*** Data for processing

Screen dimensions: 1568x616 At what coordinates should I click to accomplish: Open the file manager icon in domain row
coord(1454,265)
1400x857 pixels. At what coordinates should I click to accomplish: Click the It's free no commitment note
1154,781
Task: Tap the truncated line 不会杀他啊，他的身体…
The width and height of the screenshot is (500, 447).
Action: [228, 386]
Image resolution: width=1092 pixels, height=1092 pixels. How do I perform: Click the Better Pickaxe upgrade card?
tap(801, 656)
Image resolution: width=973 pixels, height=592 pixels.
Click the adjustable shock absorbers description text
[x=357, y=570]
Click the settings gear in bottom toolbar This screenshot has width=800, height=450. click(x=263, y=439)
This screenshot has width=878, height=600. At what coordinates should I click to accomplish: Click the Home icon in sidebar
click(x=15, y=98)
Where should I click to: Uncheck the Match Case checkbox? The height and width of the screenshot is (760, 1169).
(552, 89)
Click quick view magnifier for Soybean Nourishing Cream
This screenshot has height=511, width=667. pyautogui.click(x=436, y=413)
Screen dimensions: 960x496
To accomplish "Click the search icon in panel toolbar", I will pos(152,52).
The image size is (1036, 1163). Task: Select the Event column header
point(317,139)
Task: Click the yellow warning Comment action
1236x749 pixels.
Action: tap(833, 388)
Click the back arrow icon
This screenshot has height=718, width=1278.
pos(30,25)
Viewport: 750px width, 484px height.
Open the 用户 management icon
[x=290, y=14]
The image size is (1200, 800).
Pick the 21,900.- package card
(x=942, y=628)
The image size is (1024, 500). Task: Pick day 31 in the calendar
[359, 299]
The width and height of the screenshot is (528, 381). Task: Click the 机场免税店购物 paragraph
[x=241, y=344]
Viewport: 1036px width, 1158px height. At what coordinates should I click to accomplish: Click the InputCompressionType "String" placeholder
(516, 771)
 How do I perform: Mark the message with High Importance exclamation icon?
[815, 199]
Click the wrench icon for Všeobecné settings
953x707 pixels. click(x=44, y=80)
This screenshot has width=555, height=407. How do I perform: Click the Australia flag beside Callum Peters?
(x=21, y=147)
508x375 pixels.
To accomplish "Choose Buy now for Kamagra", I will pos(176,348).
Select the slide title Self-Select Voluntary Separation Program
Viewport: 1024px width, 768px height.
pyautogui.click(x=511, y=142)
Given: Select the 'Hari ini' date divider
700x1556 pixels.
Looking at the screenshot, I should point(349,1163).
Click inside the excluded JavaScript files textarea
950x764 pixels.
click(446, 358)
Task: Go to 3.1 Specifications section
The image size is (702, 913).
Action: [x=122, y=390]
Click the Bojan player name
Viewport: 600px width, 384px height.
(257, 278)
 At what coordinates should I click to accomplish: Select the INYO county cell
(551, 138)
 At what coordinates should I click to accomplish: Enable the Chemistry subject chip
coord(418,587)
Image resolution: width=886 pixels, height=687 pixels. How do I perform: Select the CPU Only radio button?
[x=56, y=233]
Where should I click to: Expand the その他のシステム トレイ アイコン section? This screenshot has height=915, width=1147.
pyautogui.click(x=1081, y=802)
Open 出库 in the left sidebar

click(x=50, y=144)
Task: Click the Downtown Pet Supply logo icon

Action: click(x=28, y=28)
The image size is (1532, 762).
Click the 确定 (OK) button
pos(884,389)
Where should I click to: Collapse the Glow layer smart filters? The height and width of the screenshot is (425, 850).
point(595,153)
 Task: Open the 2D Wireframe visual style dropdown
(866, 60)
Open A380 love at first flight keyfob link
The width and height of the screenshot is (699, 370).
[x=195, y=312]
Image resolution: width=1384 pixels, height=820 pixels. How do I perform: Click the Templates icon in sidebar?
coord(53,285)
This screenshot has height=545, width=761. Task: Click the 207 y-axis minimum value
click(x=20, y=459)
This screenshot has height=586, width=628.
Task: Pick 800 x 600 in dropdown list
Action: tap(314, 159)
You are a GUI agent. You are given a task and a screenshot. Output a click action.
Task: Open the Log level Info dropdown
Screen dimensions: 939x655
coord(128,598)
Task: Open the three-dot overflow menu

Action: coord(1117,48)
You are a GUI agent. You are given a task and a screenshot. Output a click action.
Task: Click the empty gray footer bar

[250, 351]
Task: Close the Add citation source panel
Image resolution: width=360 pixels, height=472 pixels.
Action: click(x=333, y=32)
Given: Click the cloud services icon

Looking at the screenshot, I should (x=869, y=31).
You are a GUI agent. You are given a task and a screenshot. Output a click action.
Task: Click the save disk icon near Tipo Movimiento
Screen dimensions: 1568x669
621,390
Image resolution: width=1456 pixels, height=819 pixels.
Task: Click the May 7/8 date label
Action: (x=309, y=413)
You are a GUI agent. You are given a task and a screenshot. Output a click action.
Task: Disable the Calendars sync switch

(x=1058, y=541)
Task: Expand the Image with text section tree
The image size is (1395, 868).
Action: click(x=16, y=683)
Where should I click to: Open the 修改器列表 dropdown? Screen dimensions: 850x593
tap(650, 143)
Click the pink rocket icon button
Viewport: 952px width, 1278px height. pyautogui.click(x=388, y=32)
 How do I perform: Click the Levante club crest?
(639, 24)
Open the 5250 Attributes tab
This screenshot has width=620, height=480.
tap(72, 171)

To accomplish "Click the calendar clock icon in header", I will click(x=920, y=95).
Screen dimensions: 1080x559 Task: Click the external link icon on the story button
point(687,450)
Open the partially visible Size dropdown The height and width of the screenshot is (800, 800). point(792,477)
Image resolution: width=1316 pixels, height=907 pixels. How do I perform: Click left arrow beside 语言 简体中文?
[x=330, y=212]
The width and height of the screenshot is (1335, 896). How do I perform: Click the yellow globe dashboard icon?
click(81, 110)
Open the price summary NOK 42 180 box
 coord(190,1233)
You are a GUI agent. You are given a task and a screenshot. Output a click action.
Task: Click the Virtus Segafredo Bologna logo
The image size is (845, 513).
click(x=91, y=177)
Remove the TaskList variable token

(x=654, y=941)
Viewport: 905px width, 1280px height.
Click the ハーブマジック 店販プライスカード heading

******

▸ **Description of the task**: An exact reproduction of all the entries above is the expected answer.

▸ **Written response**:
Screen dimensions: 1568x616 At what coordinates should I click to accomplish: Open the file manager icon in domain row
coord(1454,265)
1400x857 pixels. At what coordinates should I click to accomplish: Click the It's free no commitment note
1154,781
Task: Tap the truncated line 不会杀他啊，他的身体…
The width and height of the screenshot is (500, 447).
Action: [228, 386]
Image resolution: width=1092 pixels, height=1092 pixels. How do I perform: Click the Better Pickaxe upgrade card?
tap(801, 656)
Image resolution: width=973 pixels, height=592 pixels.
Click the adjustable shock absorbers description text
[x=357, y=570]
Click the settings gear in bottom toolbar This screenshot has width=800, height=450. click(x=263, y=439)
This screenshot has width=878, height=600. At what coordinates should I click to accomplish: Click the Home icon in sidebar
click(x=15, y=98)
Where should I click to: Uncheck the Match Case checkbox? The height and width of the screenshot is (760, 1169).
(552, 89)
Click quick view magnifier for Soybean Nourishing Cream
This screenshot has height=511, width=667. pyautogui.click(x=436, y=413)
Screen dimensions: 960x496
To accomplish "Click the search icon in panel toolbar", I will pos(152,52).
The image size is (1036, 1163). Task: Select the Event column header
point(317,139)
Task: Click the yellow warning Comment action
1236x749 pixels.
Action: tap(833, 388)
Click the back arrow icon
This screenshot has height=718, width=1278.
pos(30,25)
Viewport: 750px width, 484px height.
Open the 用户 management icon
[x=290, y=14]
The image size is (1200, 800).
Pick the 21,900.- package card
(x=942, y=628)
The image size is (1024, 500). Task: Pick day 31 in the calendar
[359, 299]
The width and height of the screenshot is (528, 381). Task: Click the 机场免税店购物 paragraph
[x=241, y=344]
Viewport: 1036px width, 1158px height. At what coordinates should I click to accomplish: Click the InputCompressionType "String" placeholder
(516, 771)
 How do I perform: Mark the message with High Importance exclamation icon?
[815, 199]
Click the wrench icon for Všeobecné settings
953x707 pixels. click(x=44, y=80)
This screenshot has width=555, height=407. How do I perform: Click the Australia flag beside Callum Peters?
(x=21, y=147)
508x375 pixels.
To accomplish "Choose Buy now for Kamagra", I will pos(176,348).
Select the slide title Self-Select Voluntary Separation Program
Viewport: 1024px width, 768px height.
pyautogui.click(x=511, y=142)
Given: Select the 'Hari ini' date divider
700x1556 pixels.
Looking at the screenshot, I should point(349,1163).
Click inside the excluded JavaScript files textarea
950x764 pixels.
click(446, 358)
Task: Go to 3.1 Specifications section
The image size is (702, 913).
Action: [x=122, y=390]
Click the Bojan player name
Viewport: 600px width, 384px height.
(257, 278)
 At what coordinates should I click to accomplish: Select the INYO county cell
(551, 138)
 At what coordinates should I click to accomplish: Enable the Chemistry subject chip
coord(418,587)
Image resolution: width=886 pixels, height=687 pixels. How do I perform: Select the CPU Only radio button?
[x=56, y=233]
Where should I click to: Expand the その他のシステム トレイ アイコン section? This screenshot has height=915, width=1147.
pyautogui.click(x=1081, y=802)
Open 出库 in the left sidebar

click(x=50, y=144)
Task: Click the Downtown Pet Supply logo icon

Action: click(x=28, y=28)
The image size is (1532, 762).
Click the 确定 (OK) button
pos(884,389)
Where should I click to: Collapse the Glow layer smart filters? The height and width of the screenshot is (425, 850).
point(595,153)
 Task: Open the 2D Wireframe visual style dropdown
(866, 60)
Open A380 love at first flight keyfob link
The width and height of the screenshot is (699, 370).
[x=195, y=312]
Image resolution: width=1384 pixels, height=820 pixels. How do I perform: Click the Templates icon in sidebar?
coord(53,285)
This screenshot has height=545, width=761. Task: Click the 207 y-axis minimum value
click(x=20, y=459)
This screenshot has height=586, width=628.
Task: Pick 800 x 600 in dropdown list
Action: tap(314, 159)
You are a GUI agent. You are given a task and a screenshot. Output a click action.
Task: Open the Log level Info dropdown
Screen dimensions: 939x655
coord(128,598)
Task: Open the three-dot overflow menu

Action: coord(1117,48)
You are a GUI agent. You are given a task and a screenshot. Output a click action.
Task: Click the empty gray footer bar

[250, 351]
Task: Close the Add citation source panel
Image resolution: width=360 pixels, height=472 pixels.
Action: click(x=333, y=32)
Given: Click the cloud services icon

Looking at the screenshot, I should (x=869, y=31).
You are a GUI agent. You are given a task and a screenshot. Output a click action.
Task: Click the save disk icon near Tipo Movimiento
Screen dimensions: 1568x669
621,390
Image resolution: width=1456 pixels, height=819 pixels.
Task: Click the May 7/8 date label
Action: (x=309, y=413)
You are a GUI agent. You are given a task and a screenshot. Output a click action.
Task: Disable the Calendars sync switch

(x=1058, y=541)
Task: Expand the Image with text section tree
The image size is (1395, 868).
Action: click(x=16, y=683)
Where should I click to: Open the 修改器列表 dropdown? Screen dimensions: 850x593
tap(650, 143)
Click the pink rocket icon button
Viewport: 952px width, 1278px height. pyautogui.click(x=388, y=32)
 How do I perform: Click the Levante club crest?
(639, 24)
Open the 5250 Attributes tab
This screenshot has width=620, height=480.
tap(72, 171)

To accomplish "Click the calendar clock icon in header", I will click(x=920, y=95).
Screen dimensions: 1080x559 Task: Click the external link icon on the story button
point(687,450)
Open the partially visible Size dropdown The height and width of the screenshot is (800, 800). point(792,477)
Image resolution: width=1316 pixels, height=907 pixels. How do I perform: Click left arrow beside 语言 简体中文?
[x=330, y=212]
The width and height of the screenshot is (1335, 896). How do I perform: Click the yellow globe dashboard icon?
click(81, 110)
Open the price summary NOK 42 180 box
 coord(190,1233)
You are a GUI agent. You are given a task and a screenshot. Output a click action.
Task: Click the Virtus Segafredo Bologna logo
The image size is (845, 513).
click(x=91, y=177)
Remove the TaskList variable token

(x=654, y=941)
Viewport: 905px width, 1280px height.
Click the ハーブマジック 店販プライスカード heading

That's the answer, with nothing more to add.